Absolute value of INT_MIN [duplicate]

Question 1

The %d conversion specifier in the format string of printf converts the corresponding argument to a signed decimal integer, which in this case, overflows for the int type. C standard specifically mentions that signed integer overflow is undefined behaviour. What you should do is to use %u in the format string. Also, you need to include the headers stdio.h and stdlib.h for the prototype of the functions printf and abs respectively.

#include <limits.h>
#include <stdio.h>
#include <stdlib.h>

// This solves the issue of using the standard abs() function
unsigned int absu(int value) {
    return (value < 0) ? -((unsigned int)value) : (unsigned int)value;
}

int main(void) {
    printf("INT_MAX: %d\n", INT_MAX);
    printf("INT_MIN: %d\n", INT_MIN);
    printf("absu(INT_MIN): %u\n", absu(INT_MIN));

    return 0;
}

This gives the output on my 32-bit machine:

INT_MAX: 2147483647
INT_MIN: -2147483648
absu(INT_MIN): 2147483648

Question 2

How about

printf ("abs(INT_MIN) = %ld", -((long int) INT_MIN));

Or if your long is not longer than an int:

printf ("abs(INT_MIN) = %lld", -((long long int) INT_MIN));

Or if you are prepared to accept that abs(INT_MIN) is always INT_MAX + 1:

printf ("abs(INT_MIN) = %u", ((unsigned int) INT_MAX ) + 1 );

Question 3

There is no portable way to extract the absolute value of the most negative number as an integer. The ISO C standard says (§6.2.6.2¶2):

Each bit that is a value bit shall have the same value as the same bit in the object representation of the corresponding unsigned type (if there are M value bits in the signed type and N in the unsigned type, then M ≤ N ).

Notice it uses ≤, not <.

Since the sign bit in 2's complement has the value −(2^M), and each value bit has a value that is a power of two between 1 and 2^M-1, there is no way an unsigned integer on implementations where M=N can represent 2^N, it can only represent up to 2^N-1 = 1+2+...+2^N-1.

Question 4

In C, only the int version exists for the function int abs(int j). You can use another function labs under the header stdlib.h. Its prototype: long int labs(long int j);

#include <limits.h> 
#include <stdio.h>
#include <stdlib.h>

int main(void) {
    printf("INT_MAX: %d\n", INT_MAX);
    printf("INT_MIN: %d\n", INT_MIN);
    printf("abs(INT_MIN): %ld\n", labs((long)INT_MIN));

    return 0;
}

Question 5

Casting into the next available greater integer type should do it. but you have to use the correspondant abs-variant (in this case llabs(...))

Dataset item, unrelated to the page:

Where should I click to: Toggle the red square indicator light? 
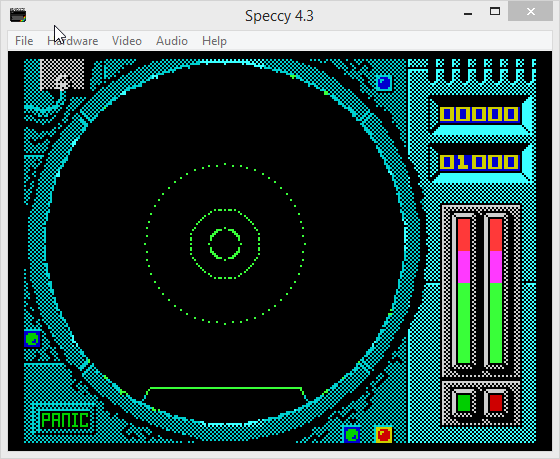pos(496,403)
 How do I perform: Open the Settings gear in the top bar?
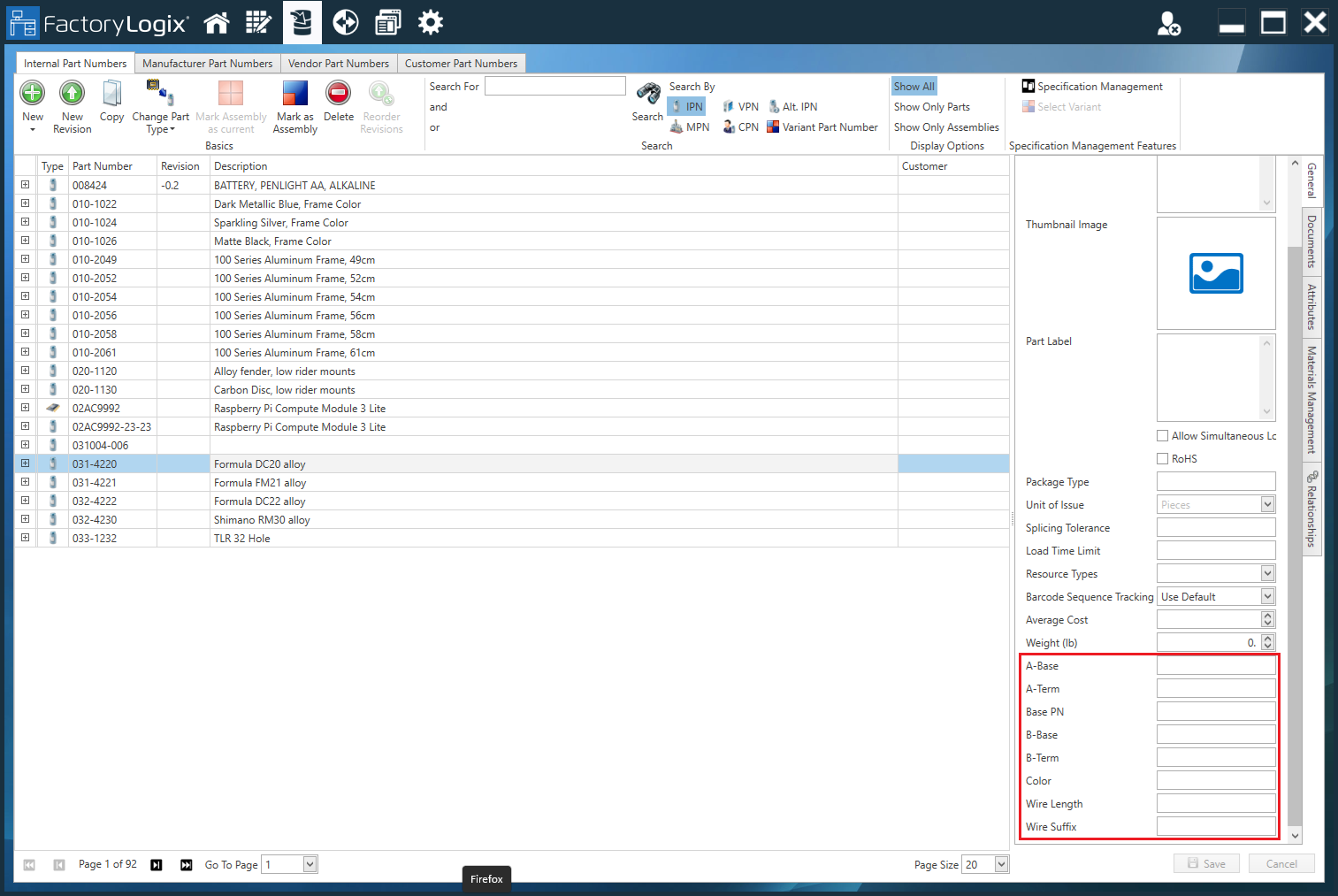tap(431, 22)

printf("llabs(INT_MIN): %lld\n", llabs((long long int)INT_MIN));

edit:

you can check what's the next greater type by comparing INT_MIN to LONG_MIN and LLONG_MIN. Maybe in your case a cast to long will already do it.

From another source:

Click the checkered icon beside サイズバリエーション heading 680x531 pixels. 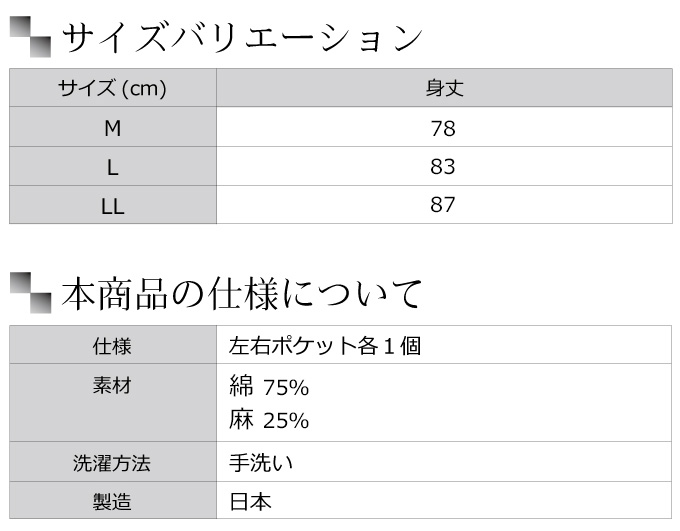click(x=30, y=36)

printf("labs(INT_MIN): %ld\n", labs((long int)INT_MIN));

Note that the explicit casts are in fact unnecessary as the function itself would cast the argument implicitly

Question 6

First things first, you have to #include <math.h> to properly use the abs function.

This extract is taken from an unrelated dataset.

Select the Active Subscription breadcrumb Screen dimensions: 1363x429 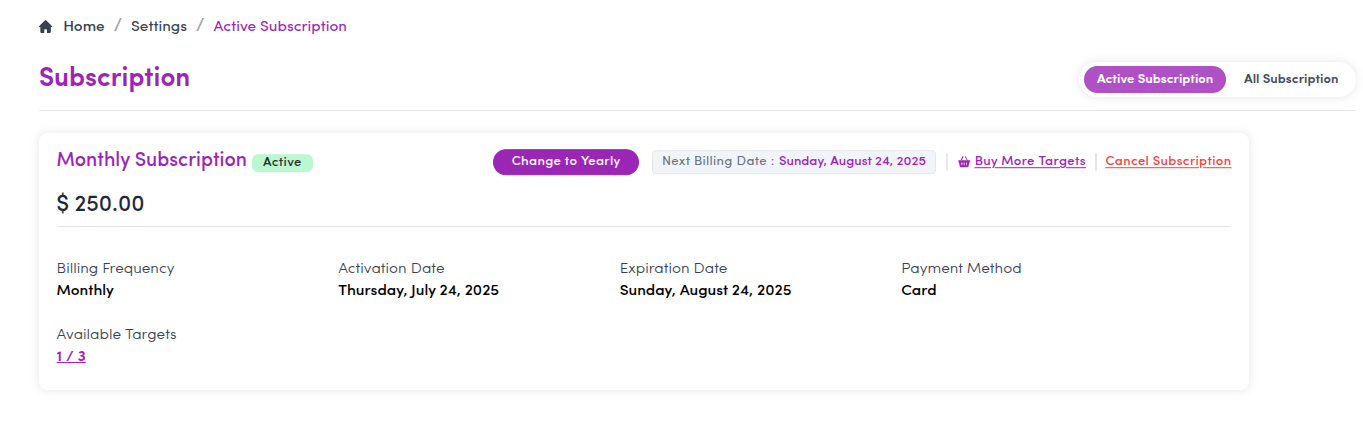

Second thing is, if the only thing you want to achieve is to print the absolute value of the INT_MIN defined in limits.h, you can just print it out as an unsigned integer or as a long long integer, like this:

printf( "abs(INT_MIN): %u\n", abs( INT_MIN ) );     // %u for unsigned int
printf( "abs(INT_MIN): %lld\n", abs( INT_MIN ) );   // %lld for long long int

Since you want to have the absolute value, which most definitely will be unsigned, this should be alright.

If you don't want to include math.h, you can make it on your own like this:

// ternary implementation of the function abs
printf( "abs(INT_MIN): %u\n", ( INT_MIN > 0 ) ? INT_MIN : -INT_MIN );

If you want to use it for other purposes, then you can store the abs( INT_MIN ) value in unsigned int or long long int variables.